20- The vector system of claim 1, wherein: a) the first vector comprises in a 5'-3' direction: a 5'-inverted terminal repeat (5'-ITR) sequence; a promoter sequence; a 5' end portion of a coding sequence of a gene of interest (CDS1), said 5' end portion being operably linked to and under control of said promoter; a nucleotide sequence of a splicing donor signal; a nucleotide sequence of a recombinogenic region; and a 3'-inverted terminal repeat (3'-ITR) sequence; and b) the second vector comprises in a 5'-3' direction: a 5'-inverted terminal repeat (5'-ITR) sequence; a nucleotide sequence of a recombinogenic region; a nucleotide sequence of a splicing acceptor signal; the 3' end of the coding sequence (CDS2); a poly-adenylation signal nucleotide sequence; and a 3'-inverted terminal repeat (3'-ITR) sequence, characterized by further comprising a nucleotide sequence of a degradation signal, said sequence being localized at 5' end or 3' end of the nucleotide sequence of the recombinogenic region of either one or both of the first and second vector.

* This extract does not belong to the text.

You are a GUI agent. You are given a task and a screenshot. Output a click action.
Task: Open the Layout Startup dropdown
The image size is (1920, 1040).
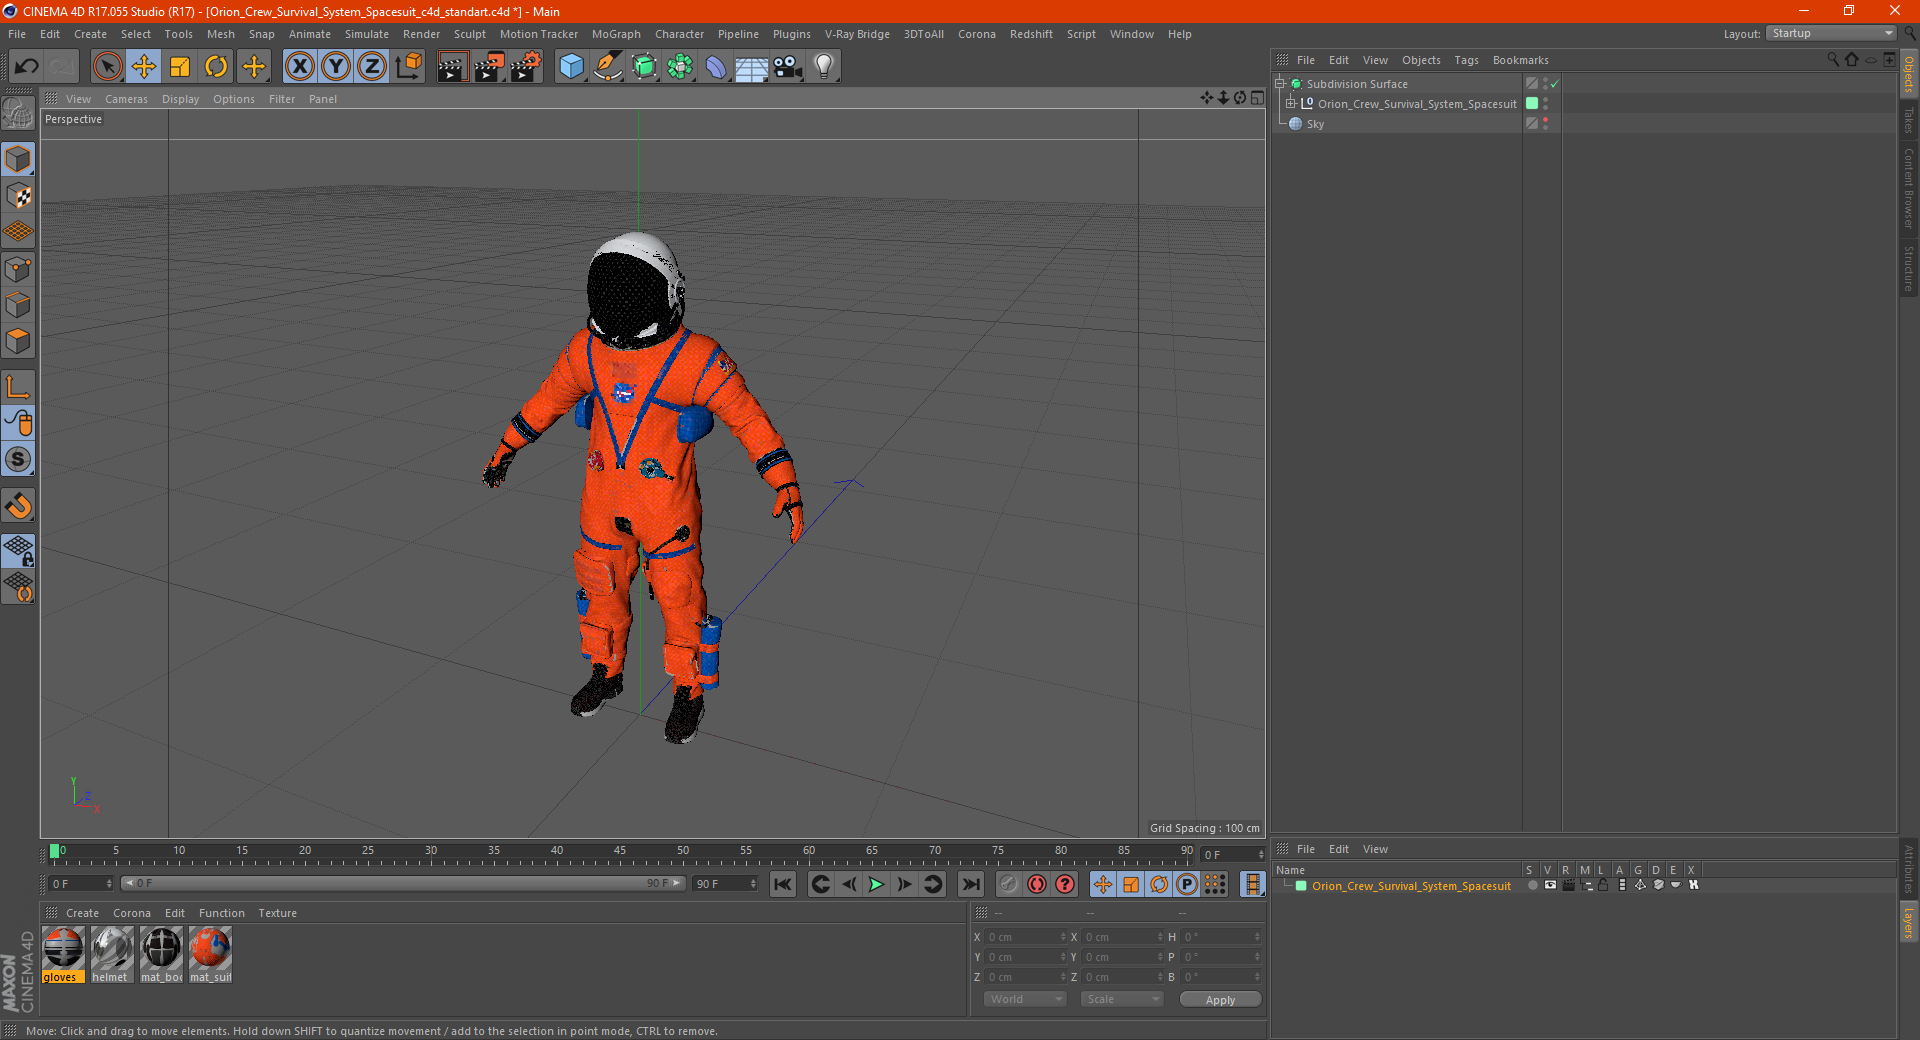coord(1832,34)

21- The vector system according claim 1, wherein said first and second vector is independently a viral vector, preferably an adeno viral vector or adeno-associated viral (AAV) vector, preferably said first and second adeno-associated viral (AAV) vectors are selected from the same or different AAV serotypes, preferably the adeno-associated virus is selected from the serotype 2, the serotype 8, the serotype 5, the serotype 7 or the serotype 9.

22- The vector system according to claim 1, further comprising a third vector comprising a third portion of said coding sequence (CDS3) and a reconstitution sequence, wherein the second vector comprises two reconstitution sequences, each reconstitution sequence located at each end of CDS2.

23- The vector system of claim 22 wherein the third vector further comprises at least one nucleotide sequence of a degradation signal.

24- The vector system according to claim 1, wherein the second vector further comprises a poly-adenylation signal nucleotide sequence linked to the 3'end portion of said coding sequence (CDS2).

25- A host cell transformed with the vector system according to claim 1.

26- (canceled)

27- (canceled)

28- (canceled)

29- The vector system or the host cell for use according to the method of claim 33 wherein the retinal degeneration is inherited.

30- The vector system or the host cell for use according to the method of claim 33 wherein the pathology or disease is selected from the group consisting of: retinitis pigmentosa (RP), Leber congenital amaurosis (LCA), Stargardt disease (STGD), Usher disease (USH), Alstrom syndrome, congenital stationary night blindness (CSNB), macular dystrophy, occult macular dystrophy, a disease caused by a mutation in the ABCA4 gene.

31- (canceled)

32- A pharmaceutical composition comprising the vector system according to claim 1 and pharmaceutically acceptable vehicle.

33- A method for treating and/or preventing a pathology or disease characterized by a retinal degeneration comprising administering to a subject in need thereof an effective amount of the vector system according to claim 1.

34- A method for treating and/or preventing Duchenne muscular dystrophy, cystic fibrosis, hemophilia A or dysferlinopathies comprising administering to a subject in need thereof an effective amount of the vector system according to claim 1.

35- (canceled)

36- A method for decreasing expression of a protein in truncated form comprising inserting a nucleotide sequence of a degradation signal in one or more vector of a vector system.

37- A pharmaceutical composition comprising the host cell according to claim 25 and a pharmaceutically acceptable vehicle.